* ENTRIES SHOWN
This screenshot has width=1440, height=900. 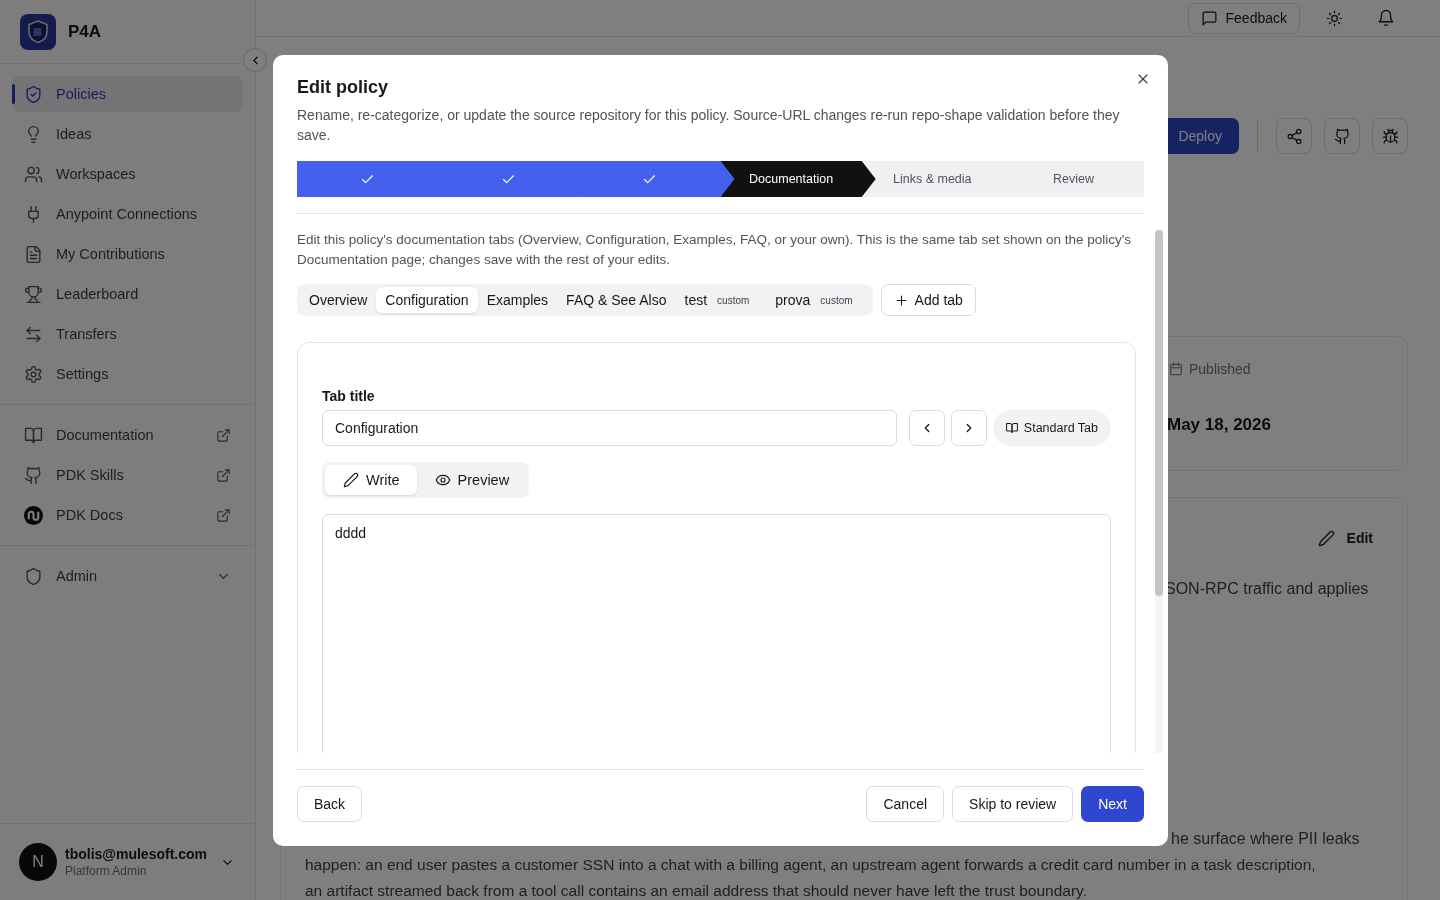 What do you see at coordinates (1334, 18) in the screenshot?
I see `sun-icon` at bounding box center [1334, 18].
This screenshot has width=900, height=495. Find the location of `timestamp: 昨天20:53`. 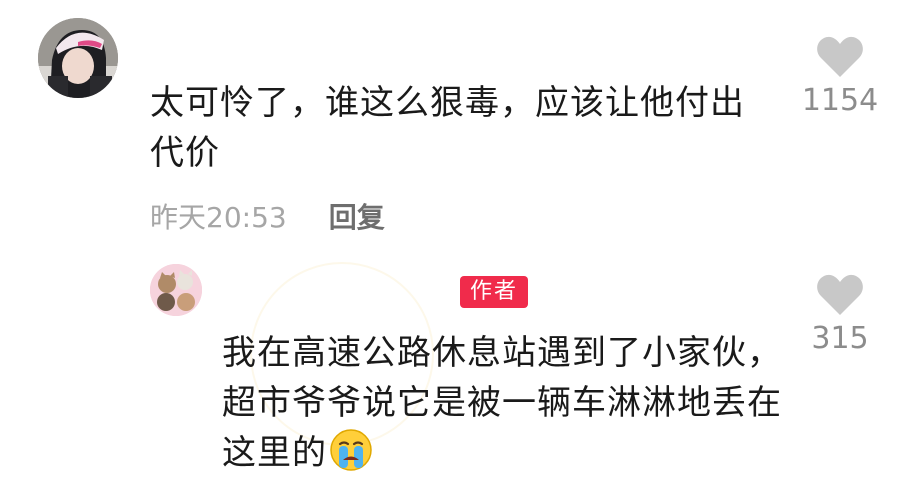

timestamp: 昨天20:53 is located at coordinates (218, 218).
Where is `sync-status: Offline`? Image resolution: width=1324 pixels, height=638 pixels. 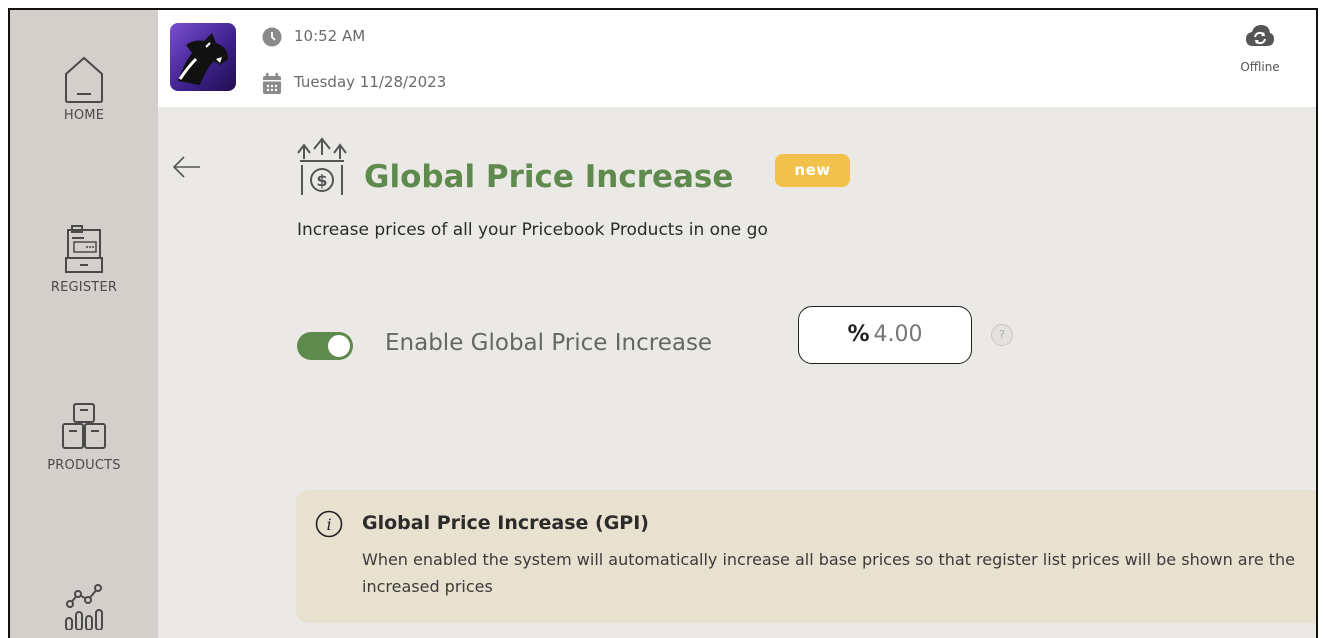
sync-status: Offline is located at coordinates (1260, 49).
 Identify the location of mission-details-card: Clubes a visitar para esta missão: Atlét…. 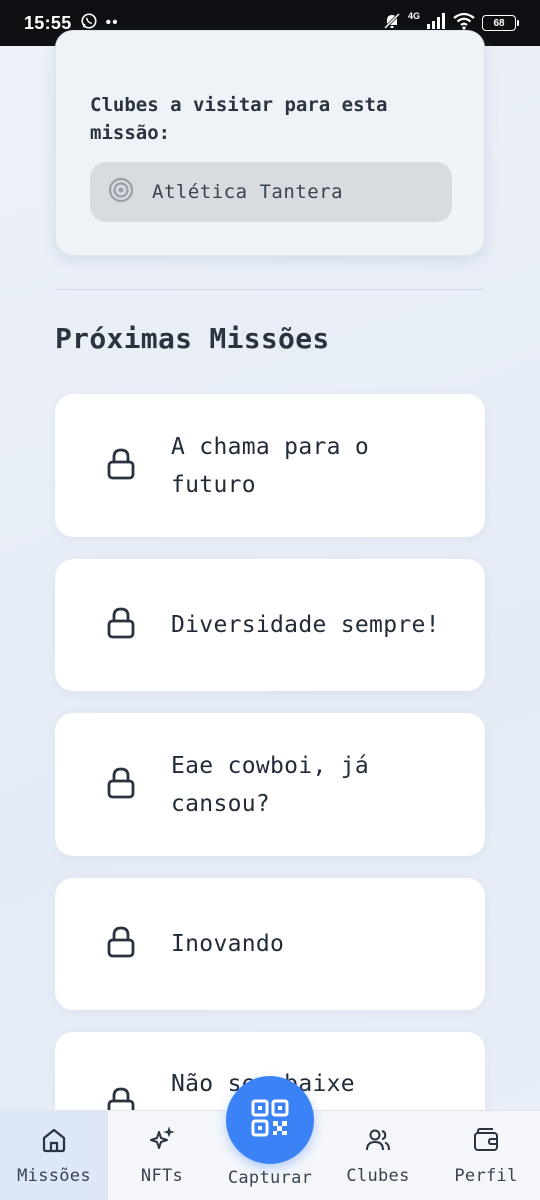
(270, 143).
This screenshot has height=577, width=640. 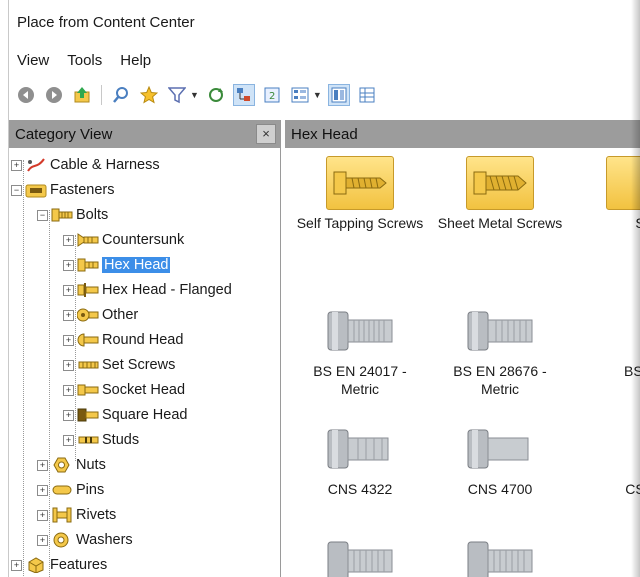 What do you see at coordinates (88, 265) in the screenshot?
I see `hex-head-bolt-icon` at bounding box center [88, 265].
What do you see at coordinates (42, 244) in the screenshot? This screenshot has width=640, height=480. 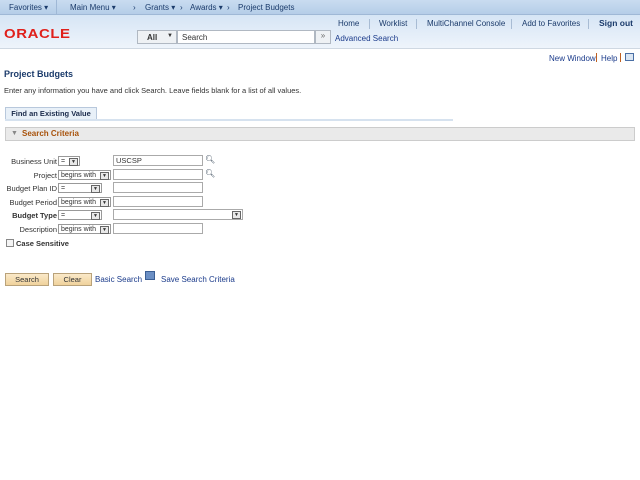 I see `case-sensitive-label: Case Sensitive` at bounding box center [42, 244].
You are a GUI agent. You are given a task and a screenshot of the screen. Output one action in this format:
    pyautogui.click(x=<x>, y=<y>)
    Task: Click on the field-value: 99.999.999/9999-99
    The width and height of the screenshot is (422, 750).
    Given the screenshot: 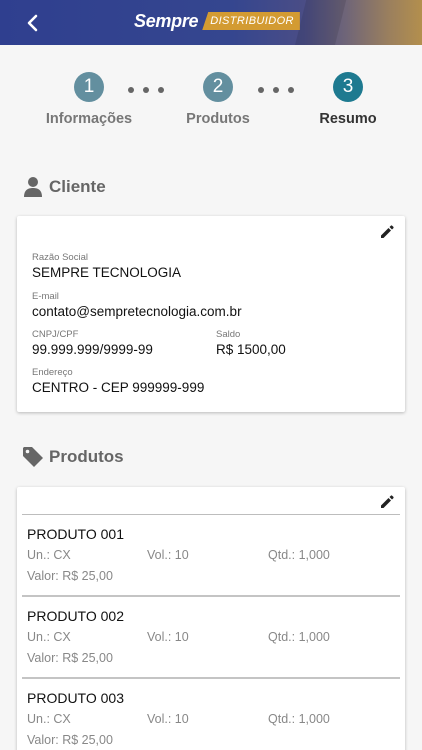 What is the action you would take?
    pyautogui.click(x=92, y=350)
    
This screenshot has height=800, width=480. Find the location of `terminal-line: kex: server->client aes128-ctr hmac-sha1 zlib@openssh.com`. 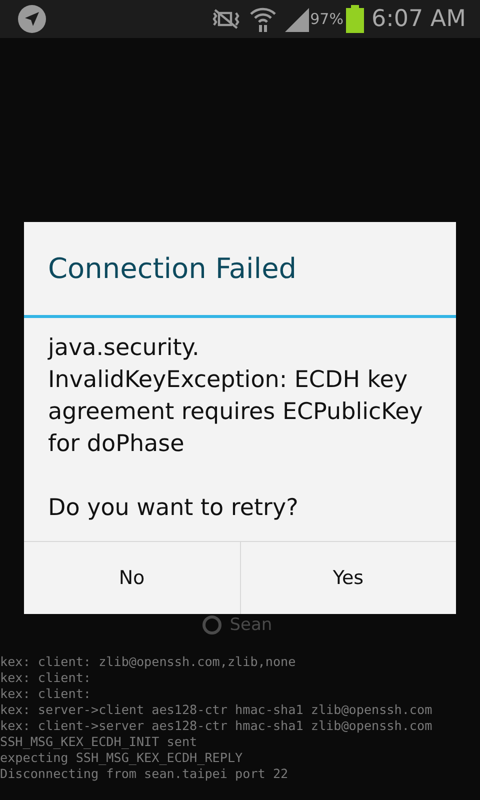

terminal-line: kex: server->client aes128-ctr hmac-sha1 zlib@openssh.com is located at coordinates (217, 710).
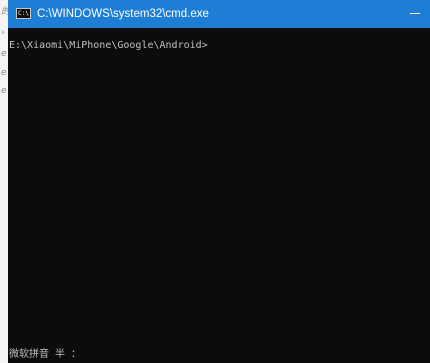  What do you see at coordinates (108, 46) in the screenshot?
I see `command-prompt: E:\Xiaomi\MiPhone\Google\Android>` at bounding box center [108, 46].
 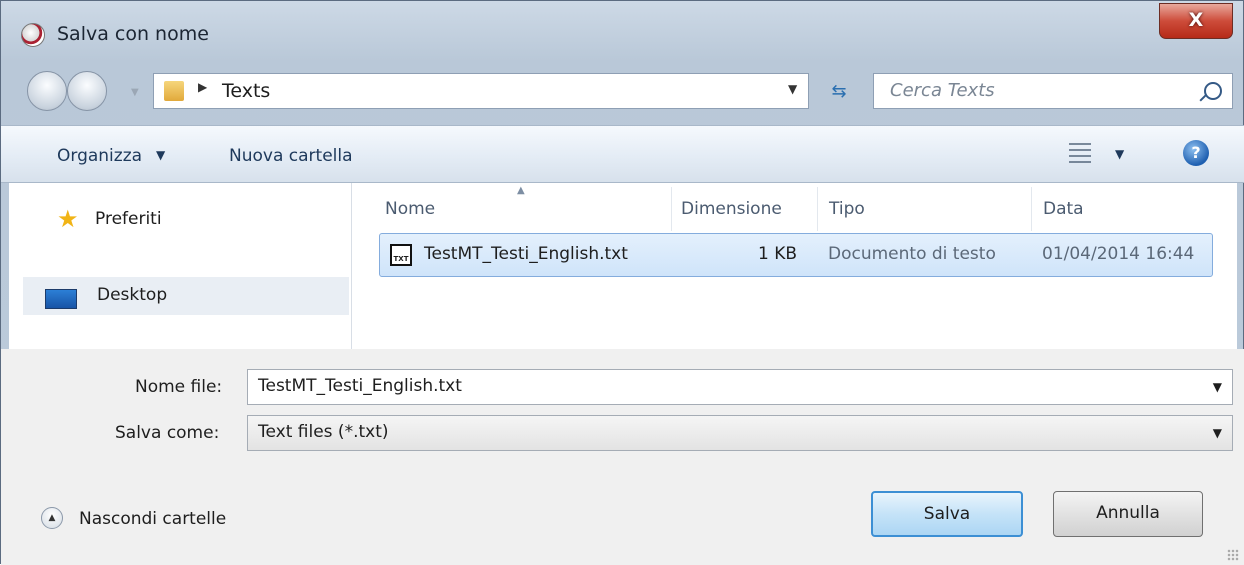 What do you see at coordinates (740, 433) in the screenshot?
I see `savetype-select: Text files (*.txt) ▼` at bounding box center [740, 433].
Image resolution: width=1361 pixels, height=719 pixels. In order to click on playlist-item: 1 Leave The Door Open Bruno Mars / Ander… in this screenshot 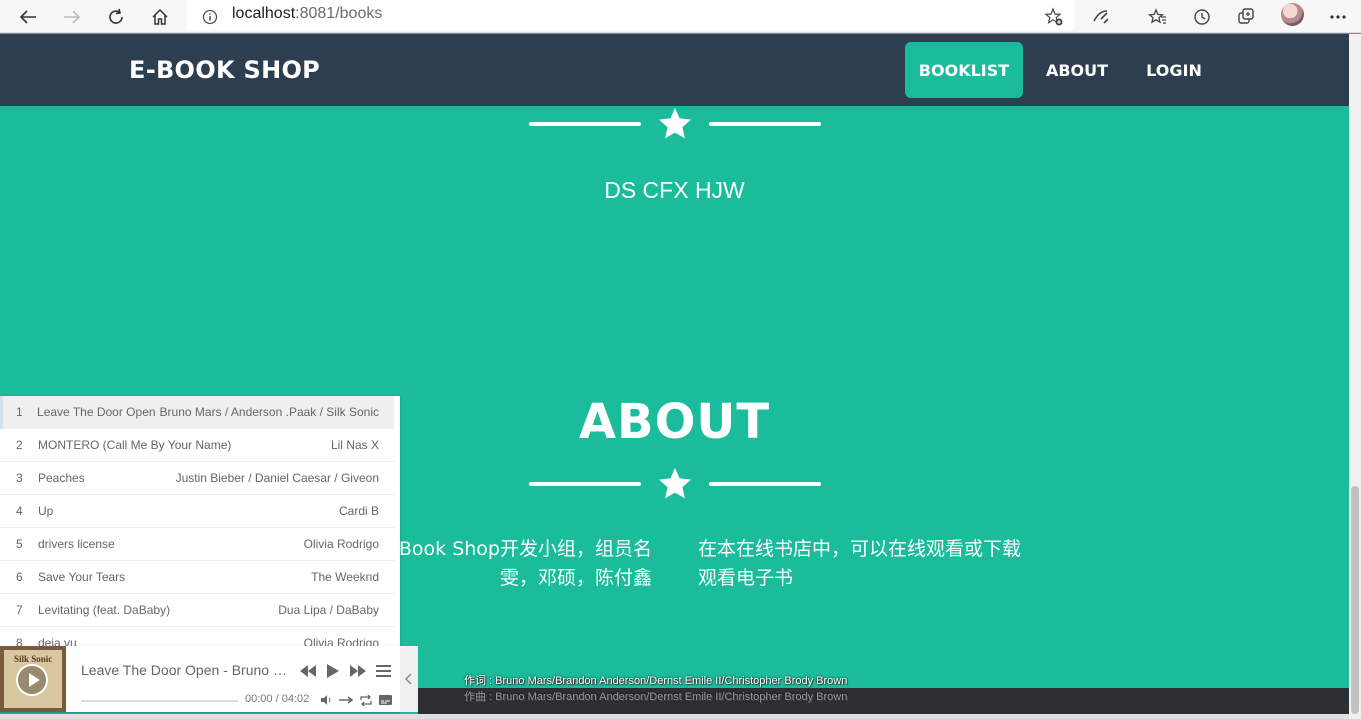, I will do `click(197, 412)`.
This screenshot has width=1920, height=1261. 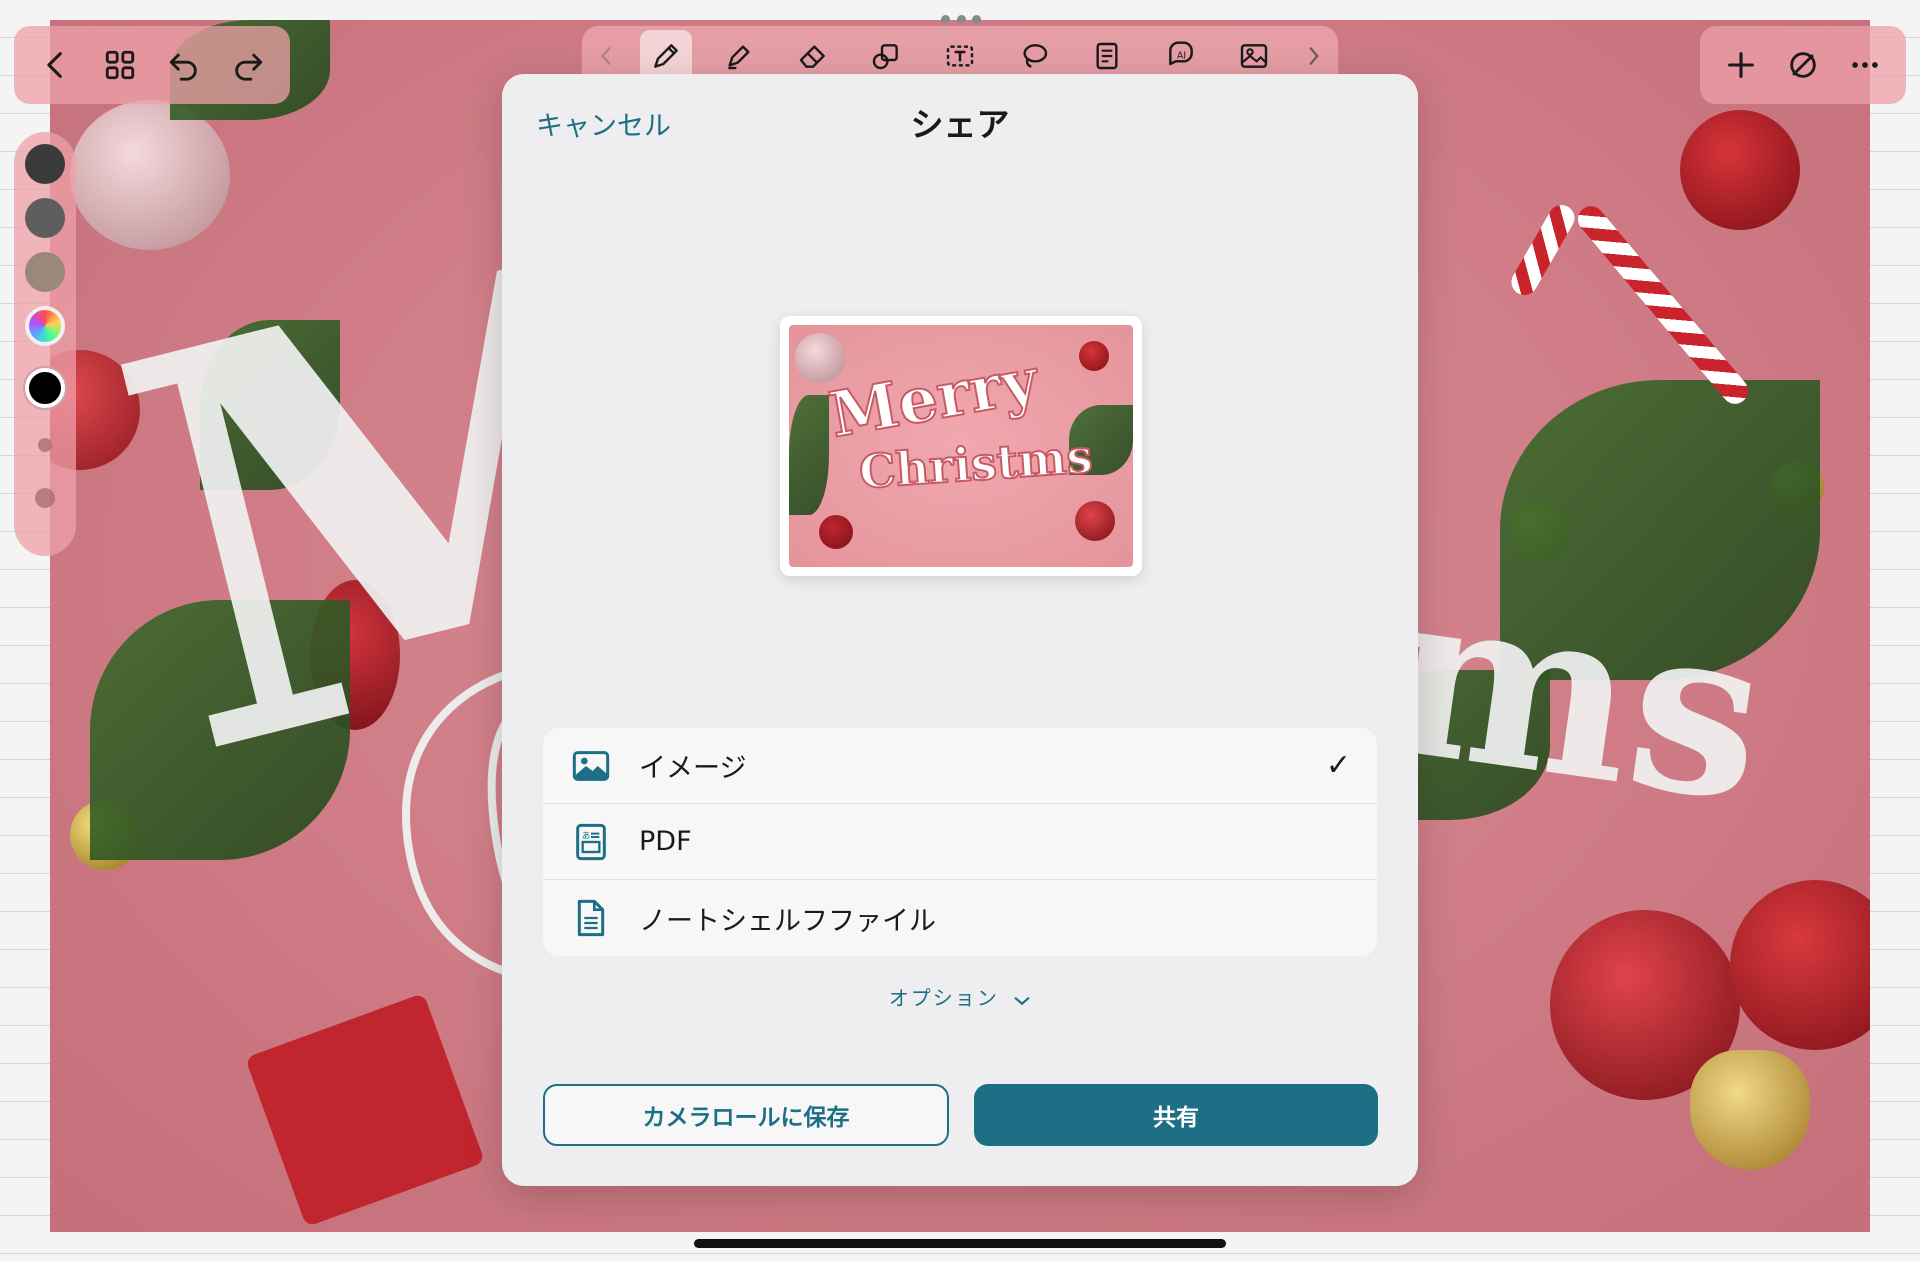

* EXERCISE DETAILS
Write out the data again word for word, beginning at the line that contains "This screenshot has width=900, height=495." and stopping after the line that contains "sync-status: Offline is". Leave the pictures out.

* OUTPUT FOR THIS EXERCISE
This screenshot has width=900, height=495. Find the location of `timestamp: 昨天20:53`. 

timestamp: 昨天20:53 is located at coordinates (218, 218).
Where is `sync-status: Offline`? Image resolution: width=1324 pixels, height=638 pixels. 
sync-status: Offline is located at coordinates (1260, 49).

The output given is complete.